Bomb ingredient seized in Kandahar

Nato and Afghan police claim to have found huge cache of ammonium nitrate fertiliser.

    Homemade bombs have become the biggest killer of foreign forces in Afghanistan [Reuters]

    The White House has rejected a series of leaked reports saying Obama has already made up his mind to send thousands more troops to Afghanistan. It says no decision has been made.

    Sunday's raids appeared to be one of the largest hauls of the war so far and Nato officials expressed hope that the seizure would hurt Taliban fighters, whose homemade bombs have become the biggest killer of foreign forces.

    Acting on a tip, international forces and Afghan police discovered 1,000 45kg bags of ammonium nitrate fertiliser and 5,000 parts for roadside bombs in a warehouse.

    An additional 4,000 45kg bags of fertiliser were found in a nearby compound soon after.

    The seizure included enough fertiliser to make hundreds of roadside bombs, John Pike, director of the military think-tank Globalsecurity, said.

    Weapons on display

    The find comes a day after Al Jazeera obtained exclusive footage of Taliban fighters brandishing what appeared to be US weapons.

    The fighters say they seized the arms cache from two US outposts in eastern Nuristan province which the US military abandoned last month.

    In video

    Taliban fighters brandish what they say are US weapons seized from abandoned outposts

    Angela Eggman, a Nato spokeswoman, said it was not clear from the video where or when the weapons were obtained.

    "Before departing the base, the units removed all sensitive items and accounted for them," she said.

    But General Mohammad Qassim Jangulbagh, Nuristan's provincial police chief, disagreed, saying: "The Americans left ammunition at the base."

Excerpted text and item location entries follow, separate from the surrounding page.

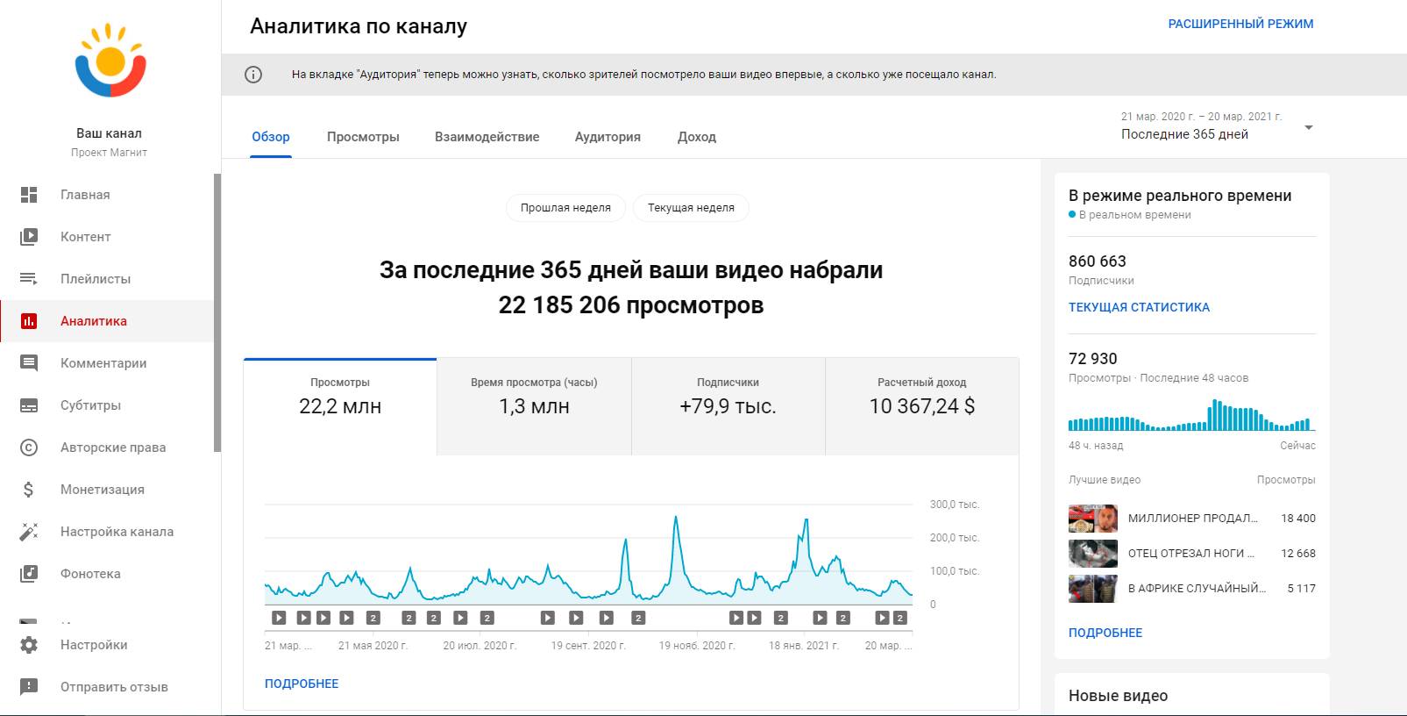Open the МИЛЛИОНЕР ПРОДАЛ video thumbnail
Screen dimensions: 1407x716
point(1092,519)
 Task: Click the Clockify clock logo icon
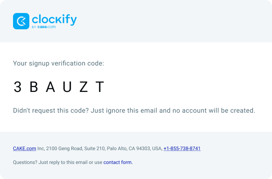click(21, 21)
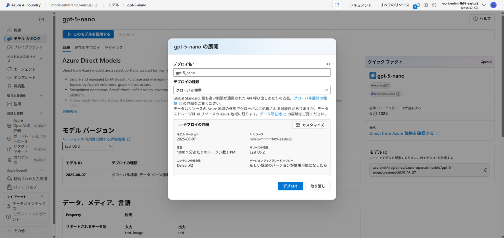Change region using the East US 2 dropdown
Screen dimensions: 504x238
pyautogui.click(x=89, y=146)
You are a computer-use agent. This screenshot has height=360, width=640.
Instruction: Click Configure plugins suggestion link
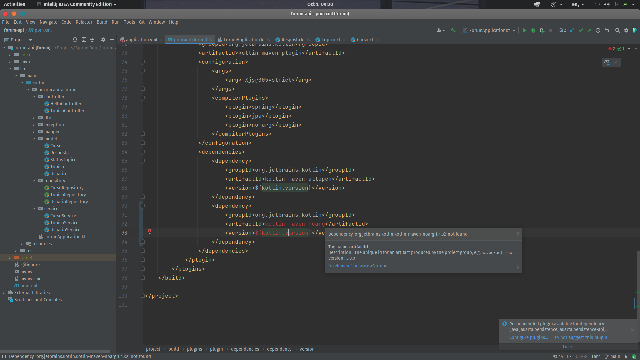pyautogui.click(x=528, y=337)
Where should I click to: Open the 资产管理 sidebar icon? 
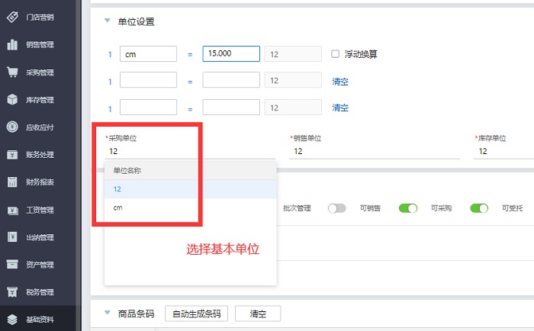(13, 265)
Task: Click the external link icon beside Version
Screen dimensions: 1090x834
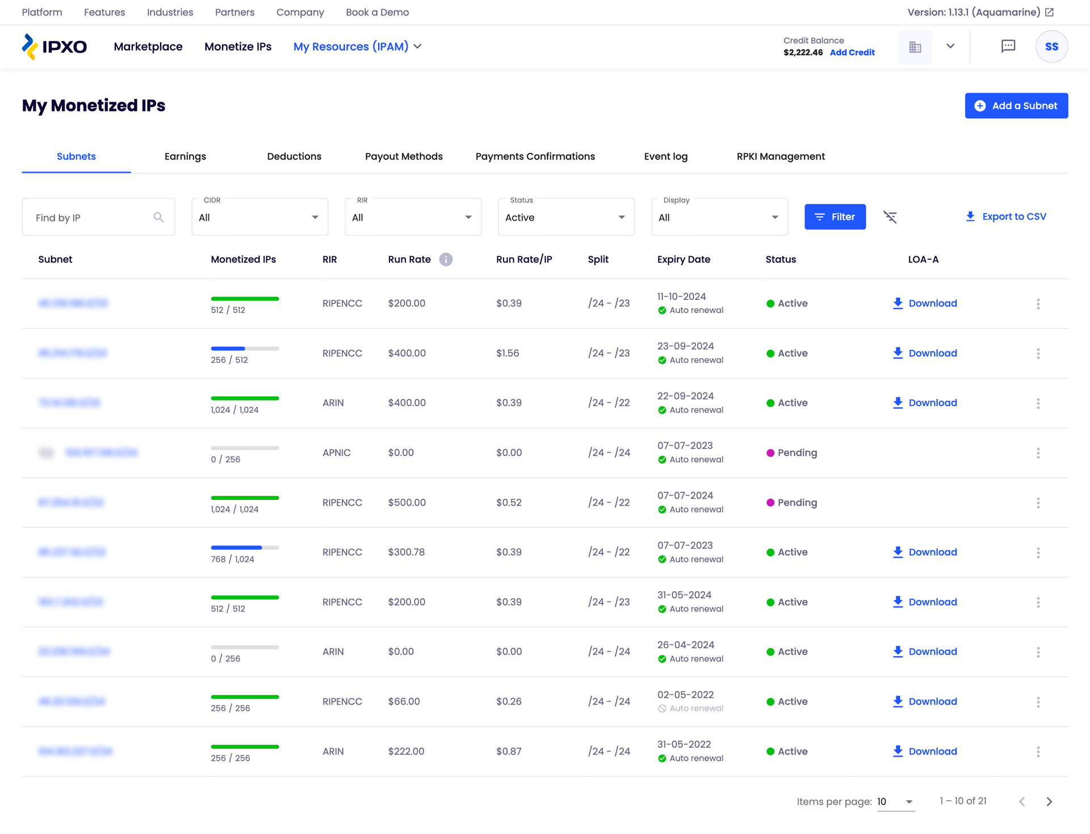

    Farooq Khan, a spokesman for the Afghan National Police in Nuristan province, concurred, saying US forces left arms and ammunition when they moved from the area, which he said was now in fighters' hands.

    The Pentagon said the closing of the outposts in Nuristan was part of plans by General Stanley McChrystal, the US and Nato commander in Afghanistan, to shut down isolated units and focus on more heavily populated areas.